Phillips went to a young Black lawyer, Reese Marshall, reasoning that ‘[African Americans] knew more about civil rights’. They lost the case: the judge held that Phillips hadn’t been discriminated against simply ‘because of sex’, but because she was also a mother. Marshall and Phillips also lost on appeal, but one dissenting judge pointed out that if this ‘sex plus’ argument were allowed to stand, the entire Civil Rights Act could fall. The judgment against Phillips created a general loophole: all an employer had to do if he wanted to deny someone a job was add some other characteristic to the legally protected one.

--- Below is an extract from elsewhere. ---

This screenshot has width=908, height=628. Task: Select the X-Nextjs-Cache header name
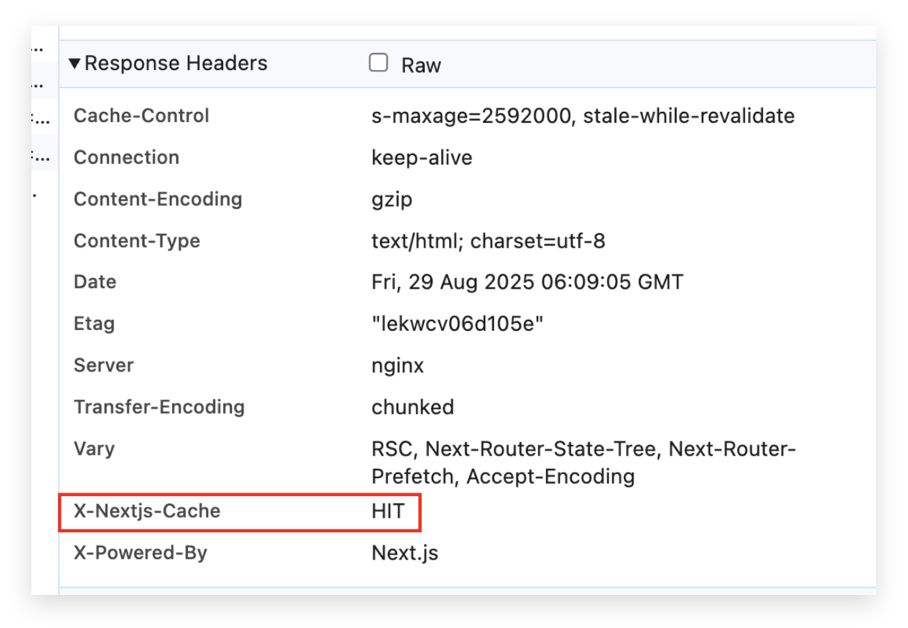[x=147, y=512]
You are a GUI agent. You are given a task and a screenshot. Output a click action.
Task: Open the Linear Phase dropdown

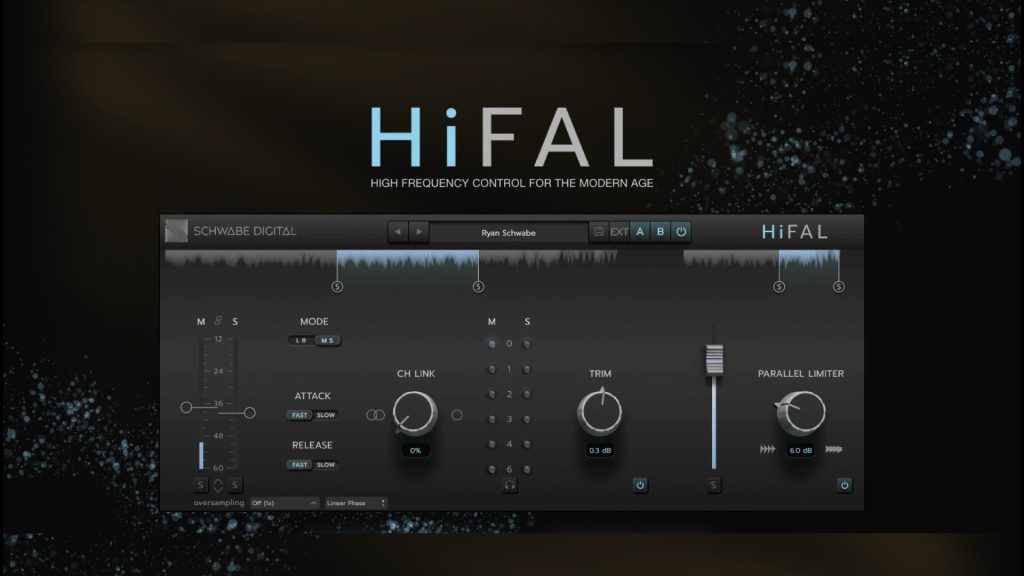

This argument drew the attention of Black civil rights organisations, partly because the loophole would permit racial as well as sexual discrimination, but also because the specific point at issue—whether mothers could be barred from employment—particularly affected Black women, who were more likely than their white counterparts to remain in the workforce while their children were young. Though Ida Phillips herself was white, it was a Black organisation, the NAACP, that applied for her case to be heard by the Supreme Court. (She finally won it in 1971.)

Some of the other cases covered in the book are mind-boggling reminders of what was taken for granted in the fairly recent past. One of them made history by overturning previous judgments on sexual harassment, which had held that employers could not be expected to regulate sexual behaviour in the workplace. Why? Because, apparently,

The attraction of males to females and females to males is a natural sex phenomenon and it is probable that this attraction plays at least a subtle part in most personnel decisions.

There’s also the story of one white professional woman, Ann Hopkins, who was denied a partnership at the accounting firm Price-Waterhouse in 1982. Although she had brought in more business than any of the other 87 candidates, her colleagues considered her ‘aggressive’ and ‘unfeminine’. The Supreme Court considered expert evidence on sex-stereotyping, and concluded, in the words of one Justice, that

An employer who objects to women being aggressive but whose positions require this trait places women in an intolerable and impermissible catch-22.

Those words were written in 1989, and nearly 30 years later many employers are still taking no notice—an illustration, perhaps, of the radicals’ point that reforming the law is not the same as changing the world. Nevertheless, I ended up thinking that the reformists deserve more credit than they often get in chronicles of the second wave: a lot of women have a lot to thank them for. And if the new administration in the US does what it’s threatening to do to women’s rights, the current generation of feminists may also have something to learn from them. When your rights are under attack, equality no longer looks like such an unambitious goal.